Zyxzevn wrote:Just adding this video which shows what electric forces can do in space.
https://www.youtube.com/watch?v=9NbCzbDdd-g
Things like this make me think that gravity is a fictitious force. Like gravity, fictitious forces can't be screened and they produce the same rate of acceleration on all objects irrespective of their mass.
From what I can tell, there are only two considerations which count against the idea that gravity is a fictitious force:
1) The ubiquity of gravitational effects; and
2) All masses are gravitationally attracted to one and other.
The first consideration is an Argument From Incredulity; it's hard to believe that the very thing which keeps our feet on the ground isn't due to a real and fundamental force of nature. (On a somewhat related note, I find it interesting that one of the basic tenents of physics is that an object will move in a straight line unless acted upon by an additional force. The most obvious exception to this tenent was - and still is - the inexorable tendency of objects to fall to the ground, and it seems to me like "gravity" was initially conceived as an ad hoc "explanation" for this curious discrepancy between theory and empirical reality).

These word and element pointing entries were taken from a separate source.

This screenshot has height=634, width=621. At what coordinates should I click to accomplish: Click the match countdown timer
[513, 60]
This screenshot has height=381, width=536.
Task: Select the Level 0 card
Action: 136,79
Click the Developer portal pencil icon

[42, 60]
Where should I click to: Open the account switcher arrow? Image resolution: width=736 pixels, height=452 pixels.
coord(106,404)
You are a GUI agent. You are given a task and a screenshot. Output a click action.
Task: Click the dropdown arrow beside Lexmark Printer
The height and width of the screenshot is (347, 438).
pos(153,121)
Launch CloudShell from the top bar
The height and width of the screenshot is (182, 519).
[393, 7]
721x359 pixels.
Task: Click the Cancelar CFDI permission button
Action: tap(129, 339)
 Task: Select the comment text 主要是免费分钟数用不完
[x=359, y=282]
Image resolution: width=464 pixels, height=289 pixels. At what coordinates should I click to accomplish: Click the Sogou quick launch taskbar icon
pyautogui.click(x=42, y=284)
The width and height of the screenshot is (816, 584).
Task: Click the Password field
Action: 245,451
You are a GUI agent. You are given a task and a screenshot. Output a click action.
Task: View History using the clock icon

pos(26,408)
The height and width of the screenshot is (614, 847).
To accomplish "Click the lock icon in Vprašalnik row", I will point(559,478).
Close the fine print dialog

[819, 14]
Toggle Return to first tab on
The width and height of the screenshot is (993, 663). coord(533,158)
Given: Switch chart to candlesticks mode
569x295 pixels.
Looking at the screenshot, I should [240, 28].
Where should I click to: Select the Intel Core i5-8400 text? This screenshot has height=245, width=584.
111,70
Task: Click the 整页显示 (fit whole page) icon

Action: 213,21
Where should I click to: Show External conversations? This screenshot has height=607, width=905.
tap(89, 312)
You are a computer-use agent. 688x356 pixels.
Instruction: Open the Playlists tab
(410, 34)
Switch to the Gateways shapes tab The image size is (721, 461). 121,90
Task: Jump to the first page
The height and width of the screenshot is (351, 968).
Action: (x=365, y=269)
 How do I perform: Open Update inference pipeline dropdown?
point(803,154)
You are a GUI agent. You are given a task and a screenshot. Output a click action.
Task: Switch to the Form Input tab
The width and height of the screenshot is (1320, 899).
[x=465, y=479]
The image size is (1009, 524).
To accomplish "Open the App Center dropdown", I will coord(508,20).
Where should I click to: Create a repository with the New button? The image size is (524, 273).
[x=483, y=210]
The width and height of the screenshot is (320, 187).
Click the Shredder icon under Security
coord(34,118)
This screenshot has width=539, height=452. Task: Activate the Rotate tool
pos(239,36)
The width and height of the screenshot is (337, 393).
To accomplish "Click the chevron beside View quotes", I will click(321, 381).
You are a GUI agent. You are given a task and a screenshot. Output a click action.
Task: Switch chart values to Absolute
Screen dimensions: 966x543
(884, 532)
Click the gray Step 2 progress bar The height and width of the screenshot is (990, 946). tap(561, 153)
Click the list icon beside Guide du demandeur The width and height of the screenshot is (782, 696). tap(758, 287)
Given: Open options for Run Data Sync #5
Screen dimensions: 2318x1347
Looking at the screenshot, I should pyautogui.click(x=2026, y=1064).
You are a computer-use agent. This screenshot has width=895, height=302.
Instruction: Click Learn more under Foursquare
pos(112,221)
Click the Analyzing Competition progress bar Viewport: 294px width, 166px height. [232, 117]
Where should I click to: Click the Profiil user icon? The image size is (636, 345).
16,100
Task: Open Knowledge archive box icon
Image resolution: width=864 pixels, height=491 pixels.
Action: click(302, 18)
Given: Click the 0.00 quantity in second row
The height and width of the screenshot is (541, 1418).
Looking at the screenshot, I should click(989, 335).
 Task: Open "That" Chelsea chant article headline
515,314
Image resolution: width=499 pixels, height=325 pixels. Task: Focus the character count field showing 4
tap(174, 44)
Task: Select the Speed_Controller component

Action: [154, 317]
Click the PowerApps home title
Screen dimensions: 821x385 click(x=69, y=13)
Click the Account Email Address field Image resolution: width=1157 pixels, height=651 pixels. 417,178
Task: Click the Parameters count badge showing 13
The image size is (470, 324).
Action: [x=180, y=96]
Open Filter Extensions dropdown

The second consideration is, like the first, very much a product of our own terrestrially-b(i)ased experience of physical reality. The purported gravitational attraction exerted by mass is so incredibly minute that it is virtually undetectable for any mass smaller than a moon. Such is the minuteness of this purported universal gravitational attraction, that I cannot understand how scientists can be sufficiently confident in its existence given that other factors -i.e. residual electromagnetic attraction, temperature effects, atmospheric conditions, measurement errors, and apparatus setup - would surely produce a terrible signal-to-noise ratio. Let me put it this way: if a parapsychologist suggested that telepathy occures at a level of weakness (and inconsistency!) comparable to "Big" G, how would the rest of the scientific community respond? Couple that with the fact that no one even seems to know what "mass" actually is, and the notion that all mass exerts "gravitational" attraction seems to be on very shaky ground indeed.